MedNetOne

Be afraid. Be very afraid. That’s one option for independent primary care physicians – but not one I would advocate if my livelihood were at stake. And make no mistake, community physicians are in danger of becoming extinct in the next decade.

It was recently announced that Village MD will be setting up primary care clinics in Walgreens. Around the same time, Aurora Health announced its intent to take good care of Beaumont physicians – in part by recommending they become employees of the health system. This is not new – but it’s an accelerating trend. These mega health organizations (and private equity groups who see dollar signs but not patients) are courting suitors quickly – as if to get a bargain on a Tiffany ring – while the world reels from a global pandemic. Their typical method of operation historically is to marry into the community full of promises to be good corporate citizens and stewards of care; then, after taking over a health system, spread their web to self-employed physicians, offering them solar systems as yet undiscovered. If you ever want to see an unhappy physician, speak with one who sold their practice to a health system long before they were ready to retire.

While this is a national trend, Michigan physicians are at particular risk because our state led the country in the adoption and advancement of the patient-centered medical home (PCMH) model.  With support from large payors like the Blue Cross and Priority Health, Michigan is viewed as a benchmark state for focusing on primary care and creating multi-disciplinary care teams and other innovative patient-centered approaches that support primary care. Behind this reputation are hundreds of self-employed physician leaders who value their independence and often have quality scores higher than their health system-owned counterparts.  

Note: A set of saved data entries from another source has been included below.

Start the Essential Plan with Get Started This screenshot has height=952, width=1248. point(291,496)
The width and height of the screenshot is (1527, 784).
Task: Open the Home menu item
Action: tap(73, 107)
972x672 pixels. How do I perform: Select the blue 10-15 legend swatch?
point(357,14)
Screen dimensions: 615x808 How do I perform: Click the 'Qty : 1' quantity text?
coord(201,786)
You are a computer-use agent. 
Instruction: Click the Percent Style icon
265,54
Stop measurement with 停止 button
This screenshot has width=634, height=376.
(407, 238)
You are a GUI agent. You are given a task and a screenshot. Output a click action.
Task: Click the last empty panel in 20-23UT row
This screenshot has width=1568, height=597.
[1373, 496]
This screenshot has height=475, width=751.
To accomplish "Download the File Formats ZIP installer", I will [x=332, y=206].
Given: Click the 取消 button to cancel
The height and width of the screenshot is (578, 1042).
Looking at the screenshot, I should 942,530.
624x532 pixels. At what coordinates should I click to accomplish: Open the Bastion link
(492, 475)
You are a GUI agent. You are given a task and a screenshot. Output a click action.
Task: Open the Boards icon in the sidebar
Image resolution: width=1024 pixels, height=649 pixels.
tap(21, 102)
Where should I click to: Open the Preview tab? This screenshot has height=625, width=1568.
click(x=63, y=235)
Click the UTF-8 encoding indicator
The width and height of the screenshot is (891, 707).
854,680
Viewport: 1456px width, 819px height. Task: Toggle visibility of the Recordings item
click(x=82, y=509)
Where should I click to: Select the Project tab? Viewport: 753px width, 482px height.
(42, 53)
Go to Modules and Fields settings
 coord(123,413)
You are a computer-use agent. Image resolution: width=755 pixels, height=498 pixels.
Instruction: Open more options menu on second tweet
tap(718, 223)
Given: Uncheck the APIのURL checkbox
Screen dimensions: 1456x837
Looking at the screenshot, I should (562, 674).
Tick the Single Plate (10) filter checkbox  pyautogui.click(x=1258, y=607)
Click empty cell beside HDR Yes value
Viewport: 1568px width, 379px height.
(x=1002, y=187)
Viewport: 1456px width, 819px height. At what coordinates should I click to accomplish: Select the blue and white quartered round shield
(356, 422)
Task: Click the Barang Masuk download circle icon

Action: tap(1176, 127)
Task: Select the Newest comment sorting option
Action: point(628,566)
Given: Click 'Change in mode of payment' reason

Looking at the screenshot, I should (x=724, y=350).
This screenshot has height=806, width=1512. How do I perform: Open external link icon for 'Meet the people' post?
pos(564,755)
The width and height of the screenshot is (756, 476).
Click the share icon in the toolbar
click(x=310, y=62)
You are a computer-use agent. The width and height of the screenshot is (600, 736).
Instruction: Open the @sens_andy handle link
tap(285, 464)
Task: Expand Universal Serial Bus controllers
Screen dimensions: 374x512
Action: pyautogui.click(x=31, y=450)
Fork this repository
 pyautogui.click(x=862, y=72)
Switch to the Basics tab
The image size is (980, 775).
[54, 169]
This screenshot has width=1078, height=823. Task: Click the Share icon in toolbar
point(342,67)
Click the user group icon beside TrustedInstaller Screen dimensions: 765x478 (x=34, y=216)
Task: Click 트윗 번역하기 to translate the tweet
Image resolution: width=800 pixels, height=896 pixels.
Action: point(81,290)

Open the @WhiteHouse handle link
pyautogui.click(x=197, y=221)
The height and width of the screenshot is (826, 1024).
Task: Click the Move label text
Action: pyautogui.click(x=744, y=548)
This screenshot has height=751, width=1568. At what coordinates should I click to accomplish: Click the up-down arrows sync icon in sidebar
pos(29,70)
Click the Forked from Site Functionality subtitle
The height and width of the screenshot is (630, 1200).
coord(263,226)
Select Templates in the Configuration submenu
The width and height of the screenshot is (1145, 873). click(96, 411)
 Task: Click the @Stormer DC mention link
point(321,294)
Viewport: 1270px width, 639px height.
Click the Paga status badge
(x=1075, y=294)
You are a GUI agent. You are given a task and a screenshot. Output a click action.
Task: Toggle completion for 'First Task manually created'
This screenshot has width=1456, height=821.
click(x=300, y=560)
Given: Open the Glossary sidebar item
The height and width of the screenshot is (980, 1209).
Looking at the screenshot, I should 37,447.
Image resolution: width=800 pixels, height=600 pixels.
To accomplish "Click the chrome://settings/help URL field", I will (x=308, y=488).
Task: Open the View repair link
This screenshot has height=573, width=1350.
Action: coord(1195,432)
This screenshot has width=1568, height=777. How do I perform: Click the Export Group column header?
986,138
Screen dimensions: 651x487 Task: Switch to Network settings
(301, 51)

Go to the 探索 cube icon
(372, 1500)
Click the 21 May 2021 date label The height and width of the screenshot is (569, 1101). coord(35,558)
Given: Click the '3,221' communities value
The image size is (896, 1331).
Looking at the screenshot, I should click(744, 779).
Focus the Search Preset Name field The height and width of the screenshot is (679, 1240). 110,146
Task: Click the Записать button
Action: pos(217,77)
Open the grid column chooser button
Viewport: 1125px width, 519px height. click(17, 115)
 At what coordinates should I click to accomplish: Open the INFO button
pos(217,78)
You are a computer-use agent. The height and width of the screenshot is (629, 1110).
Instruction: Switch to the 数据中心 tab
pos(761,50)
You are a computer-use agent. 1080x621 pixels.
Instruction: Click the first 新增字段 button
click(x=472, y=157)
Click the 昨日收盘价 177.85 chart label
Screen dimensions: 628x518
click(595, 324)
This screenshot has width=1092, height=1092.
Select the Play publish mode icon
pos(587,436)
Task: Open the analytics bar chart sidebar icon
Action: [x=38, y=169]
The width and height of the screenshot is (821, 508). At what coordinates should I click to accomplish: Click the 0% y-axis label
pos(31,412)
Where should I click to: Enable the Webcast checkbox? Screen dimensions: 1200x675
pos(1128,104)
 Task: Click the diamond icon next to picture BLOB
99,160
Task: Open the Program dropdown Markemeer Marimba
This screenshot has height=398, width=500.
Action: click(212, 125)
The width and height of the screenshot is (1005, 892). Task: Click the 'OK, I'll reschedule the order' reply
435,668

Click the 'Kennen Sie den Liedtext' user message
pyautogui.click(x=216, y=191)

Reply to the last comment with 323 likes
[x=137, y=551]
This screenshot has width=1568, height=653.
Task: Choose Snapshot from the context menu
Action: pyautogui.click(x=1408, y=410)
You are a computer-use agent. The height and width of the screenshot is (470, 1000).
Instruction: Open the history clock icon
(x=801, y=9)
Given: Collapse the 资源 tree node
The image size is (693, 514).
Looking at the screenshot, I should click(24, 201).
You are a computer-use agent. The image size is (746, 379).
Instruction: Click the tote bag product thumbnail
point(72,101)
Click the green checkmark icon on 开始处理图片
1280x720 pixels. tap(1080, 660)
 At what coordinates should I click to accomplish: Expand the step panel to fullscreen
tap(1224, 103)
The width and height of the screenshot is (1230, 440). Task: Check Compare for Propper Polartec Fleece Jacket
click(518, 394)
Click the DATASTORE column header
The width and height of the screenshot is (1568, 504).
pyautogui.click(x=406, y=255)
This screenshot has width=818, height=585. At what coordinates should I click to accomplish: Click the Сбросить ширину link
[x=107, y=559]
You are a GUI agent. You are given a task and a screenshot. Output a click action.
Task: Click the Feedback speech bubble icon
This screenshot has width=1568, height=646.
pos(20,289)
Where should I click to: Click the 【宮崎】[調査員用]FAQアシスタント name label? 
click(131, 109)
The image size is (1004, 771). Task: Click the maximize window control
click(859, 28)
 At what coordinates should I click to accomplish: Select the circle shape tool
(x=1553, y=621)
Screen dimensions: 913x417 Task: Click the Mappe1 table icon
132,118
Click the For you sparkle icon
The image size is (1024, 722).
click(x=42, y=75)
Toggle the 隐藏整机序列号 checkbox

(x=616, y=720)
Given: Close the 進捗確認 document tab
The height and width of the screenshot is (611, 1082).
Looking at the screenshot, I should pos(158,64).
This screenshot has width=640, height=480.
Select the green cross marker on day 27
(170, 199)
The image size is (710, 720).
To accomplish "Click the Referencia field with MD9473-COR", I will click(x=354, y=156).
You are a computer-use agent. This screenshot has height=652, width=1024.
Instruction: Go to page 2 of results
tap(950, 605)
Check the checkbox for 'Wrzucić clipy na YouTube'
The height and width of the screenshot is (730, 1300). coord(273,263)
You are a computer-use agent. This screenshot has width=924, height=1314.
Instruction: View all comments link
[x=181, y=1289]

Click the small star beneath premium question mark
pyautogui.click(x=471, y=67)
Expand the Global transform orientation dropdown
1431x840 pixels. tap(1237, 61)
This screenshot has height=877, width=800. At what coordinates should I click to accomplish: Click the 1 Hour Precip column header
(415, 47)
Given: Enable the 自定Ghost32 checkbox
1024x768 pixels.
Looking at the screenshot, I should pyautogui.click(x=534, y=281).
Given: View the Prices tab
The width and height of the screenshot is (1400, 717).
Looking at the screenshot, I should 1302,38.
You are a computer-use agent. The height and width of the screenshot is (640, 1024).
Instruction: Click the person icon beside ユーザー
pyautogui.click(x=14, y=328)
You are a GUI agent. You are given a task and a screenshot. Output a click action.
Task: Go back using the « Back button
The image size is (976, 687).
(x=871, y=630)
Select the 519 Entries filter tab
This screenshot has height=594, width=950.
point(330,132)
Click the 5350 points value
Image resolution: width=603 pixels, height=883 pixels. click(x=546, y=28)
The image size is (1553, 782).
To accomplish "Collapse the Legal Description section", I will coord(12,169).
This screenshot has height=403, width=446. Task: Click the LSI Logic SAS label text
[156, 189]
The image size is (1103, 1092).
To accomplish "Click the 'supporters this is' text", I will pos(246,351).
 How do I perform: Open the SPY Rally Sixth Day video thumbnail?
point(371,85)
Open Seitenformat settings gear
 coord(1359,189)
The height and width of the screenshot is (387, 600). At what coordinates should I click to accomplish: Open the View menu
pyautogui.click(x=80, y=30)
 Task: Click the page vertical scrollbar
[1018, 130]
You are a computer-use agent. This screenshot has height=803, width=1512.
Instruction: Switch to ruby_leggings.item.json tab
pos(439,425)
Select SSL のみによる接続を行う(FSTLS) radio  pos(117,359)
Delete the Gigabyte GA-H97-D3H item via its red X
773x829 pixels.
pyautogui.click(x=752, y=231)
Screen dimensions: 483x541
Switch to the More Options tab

The market advantage of the for-profit health conglomerates or venture backed primary care firms is capital – gobs of it. Independent physicians can’t compete financially – nor can Physician Organizations. At least not on our own. But together? Now we’re talking.

Why can’t Michigan-based independent primary care physicians partner with their physician organizations (note to physicians – join one now if not already aligned) to serve our local patient populations through clinics in Michigan-based grocery stores and pharmacies? Or in community centers? Or at an employer’s worksite – albeit, with COVID-19 and work from home considerations? Physicians could see patients at their own practices while also serving patients in an external setting – similar to having two office locations. Patients that want to continue the physician/patient relationship beyond the non-traditional setting can choose to see the physician in their office for any follow-up visits. Michigan’s population is aging – which is another reason why outsiders are coming in to serve a growing Medicare Advantage population. Physicians will need to employ aggressive and creative patient recruitment strategies to sustain a financially viable, independent practice  where they maintain ownership, flexibility and control.  If self-employed physicians want to retain their entrepreneurial advantages and get off the endangered species list, now is the time to take action by joining with their fellow independents and creating primary care practice strategies for a rapidly changing landscape.